Wer nicht den von der Gesellschaft auferlegten Normen entspricht, hat es nicht leicht. Wer noch dazu in einem Land lebt, das von der Norm diktiert wird, hat es noch sehr viel schwerer. Oder? Als gebürtiger Ostdeutscher, der selbst gerade noch das Pionierhalstuch bekam, bevor sein Land zusammenbrach, begab sich der heute 29-jährige und homosexuelle Ringo Rösener auf die Suche. Nach schwulen Männern, die zu Zeiten der DDR in der Pubertät oder im Erwachsenenalter waren.

Ringo Rösener und sein Regiepartner Markus Stein besuchen in ihrem Dokumentarfilm sechs Männer, die ihre Homosexualität in der damaligen Deutschen Demokratischen Republik gelebt haben. Oder eben auch nicht. Denn Schwule und Lesben wurden unter Honeckers Regime zu Staatsfeinden erklärt, wenn sie ihr staatlich auferlegtes Schweigen brachen und ihre sexuelle Neigung zeigten. Zwar wurde seit den 50er Jahren das Schwulsein nicht mehr geahndet, es blieb jedoch die Auflage der absoluten Unterdrückung seiner Gefühle in der Öffentlichkeit.

Zum ersten Mal fragt ein Film danach, ob und wenn ja, wie offen die Homosexualität im Sozialismus gelebt werden konnte.

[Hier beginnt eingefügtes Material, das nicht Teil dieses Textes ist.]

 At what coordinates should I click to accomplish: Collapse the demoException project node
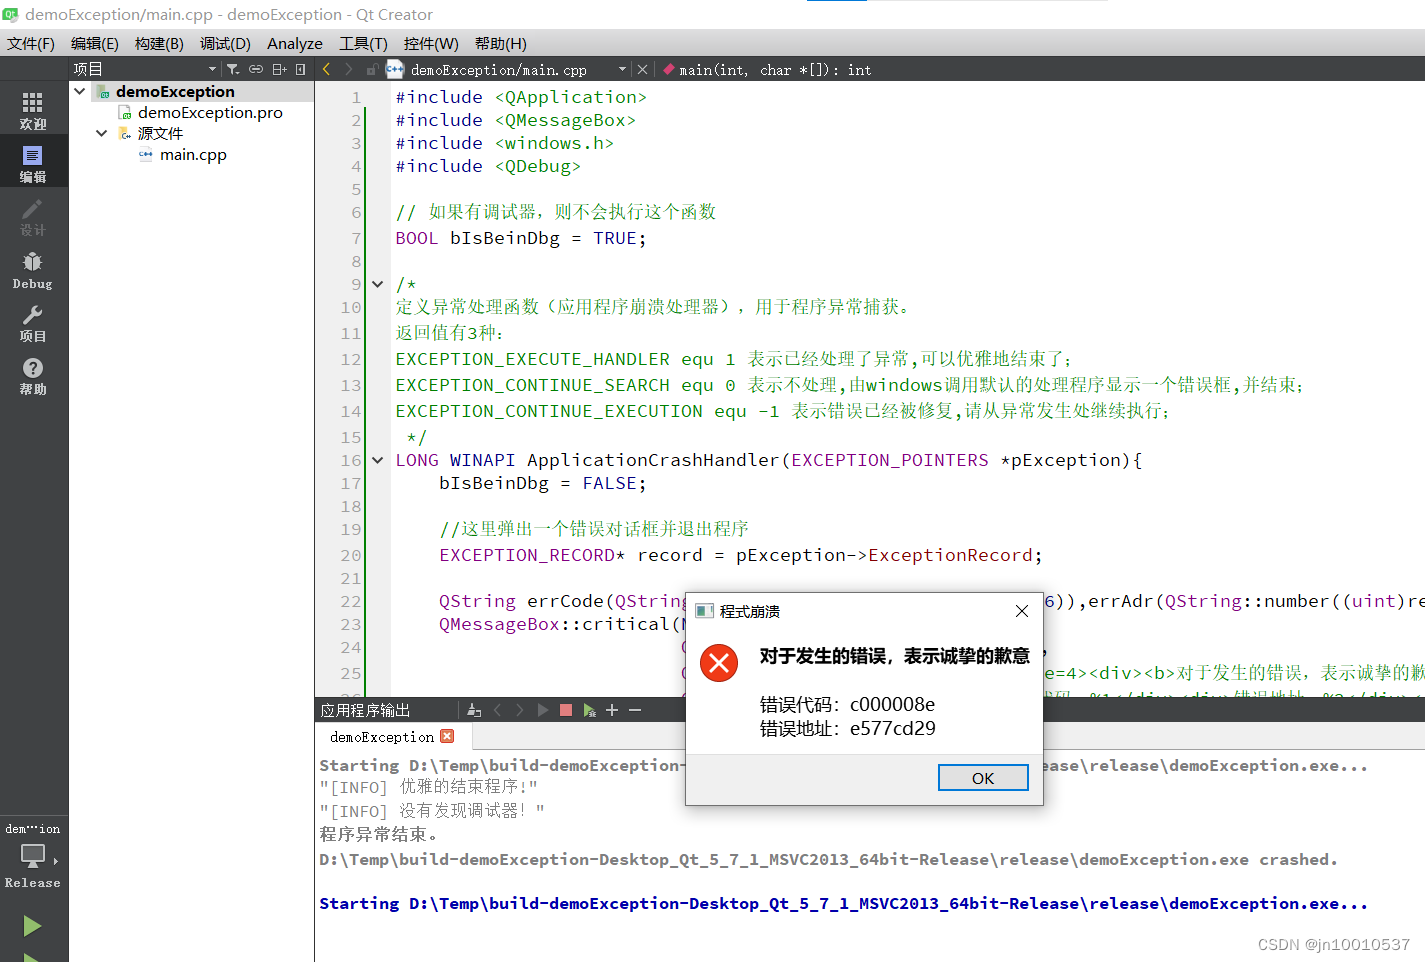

Sechs Männer, die sich getraut haben, reden in Rösener’s Debütfilm, dessen Erstaufführung auf der diesjährigen Berlinale stattfand, über ihr Leben, ihr Outing oder ihr Versteckspiel in der ehemaligen DDR. Einige unter ihnen sprechen das erste Mal überhaupt offen und frei über ihre Sexualität. Und obwohl sie diesbezüglich alle denselben Hintergrund haben, könnten ihre Erfahrungen unterschiedlicher nicht sein.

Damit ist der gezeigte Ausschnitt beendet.